Boy GA you got some really cool shots


----------



## Miguel Cervantes (Jun 14, 2017)

Amazing captures.


----------



## GAJoe (Jun 17, 2017)

Thanks guys!
She's feeding babies!


----------



## oops1 (Jun 17, 2017)

That's pretty neat right there


----------



## Ruger#3 (Jun 17, 2017)

Thanks for sharing these....really cool!


----------



## Silver Britches (Jun 17, 2017)

That is awesome! Cool lil birds!


----------



## Holton (Jun 18, 2017)

Very nice!

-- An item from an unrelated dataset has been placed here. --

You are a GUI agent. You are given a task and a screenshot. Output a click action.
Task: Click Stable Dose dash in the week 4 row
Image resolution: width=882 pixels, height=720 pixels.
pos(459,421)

Thanks


----------



## pdsniper (Jun 21, 2017)

I have only seen one hummingbird nest in my life and that was when I was a young teenager and it was at my Grandmothers Cabin
along the Loxahatchee river in Jupiter FL it was way cool, I wish I would have been into photography then, those are very cool pictures


----------



## Josey (Jun 21, 2017)

Very cool pics.  I always wondered where they went at night or when it is raining.

I've had my feeder out since April or May, and sadly have only seen one come to it twice.  Usually, they are buzzing all around, looking in my window and dogfighting each other for the feeder.  I wonder where they went.  Anyone else not noticing as many this year?


----------



## GAJoe (Jun 23, 2017)

thanks again!


----------



## GLS (Jun 23, 2017)

Keep a feeder filled and clean during the winter.  You might get lucky with winter western migrants.  I see them in my yard every few years.  Here's an article about DNR non-game division trapping western birds at my parents' home years ago.  That winter they had an adult Rufous roosting in a bare bush next to their bedroom window.  Nightly they'd witness him flying in, fluffling his feathers to release body head and going into a nightly torpor similar to hibernation.  He had the body color of a bright copper penny.
http://savannahnow.com/stories/122500/LOCbirdstory.shtml#.WUzpFmjys2w


----------



## GAJoe (Jun 24, 2017)

Seeing the baby hummer beaks. One's sticking out it's tongue.


----------